> **Text to read**
========

LED Lighting Tests
By Sanjay Joshi
The offering of LEDs for the reef aquarium market continue to grow. It seems like almost every week a new lighting fixture is being introduced or being improved. The sales claims and the media hype often makes it difficult for aquarists to properly choose and select LEDs using quantitative metrics related to light output. While the features such as dimming, control of multiple channels, dawn dusk effects, lightning effects, moonlights, and controllability via the web/cloud may be nice features to have, ultimately the usefulness of the LED fixture is determined by its ability to provide the light needed to grow the corals.
From the perspective of the hobbyist, the question that gets asked most often is “What is the best LED lighting fixture?” This question cannot be adequately answered without knowing what criteria is being used to define “best.” This criteria is often variable depending on the needs and constraints of the aquarist. I have often felt that a better question to ask is “Will this LED fixture meet my needs?” or “Given a lighting fixture, what are the operating constraints?” A key factor in answering these questions is the knowledge of the light output of the LED fixtures. Unfortunately, this data is rarely ever provided by the LED fixture manufacturers, and even if it is provided it leaves a lot to be desired to use it in a practical manner. Often the data cannot be trusted, since the measurement approach and plan is not presented. Furthermore, there is no uniformity in the data provided to allow for a meaningful and systematic comparison across different LED fixtures.

========

> **Data segment**
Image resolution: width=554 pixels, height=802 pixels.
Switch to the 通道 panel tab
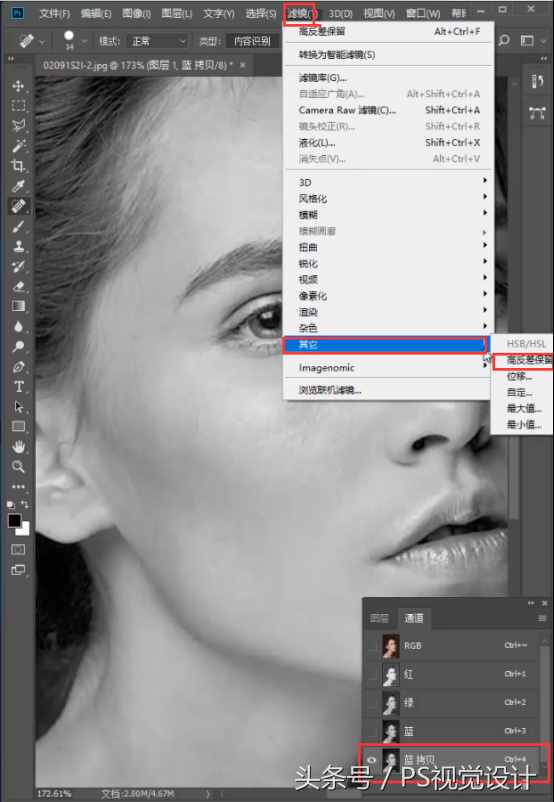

========

> **Stated problem A**
Which optional features of LED fixtures does the article on LED lighting tests list as nice to have? Give all of them.
> **Stated problem B**
Answer these questions using the article on LED lighting tests:
(i) According to the article, what ultimately determines the usefulness of an LED fixture?
(ii) What question do hobbyists ask most often?
(iii) Why can the light output data from manufacturers often not be trusted?

> **Written solution A**
Dimming, control of multiple channels, dawn dusk effects, lightning effects, moonlights, and controllability via the web/cloud.

> **Written solution B**
(i) Its ability to provide the light needed to grow the corals.
(ii) "What is the best LED lighting fixture?"
(iii) Because the measurement approach and plan is not presented.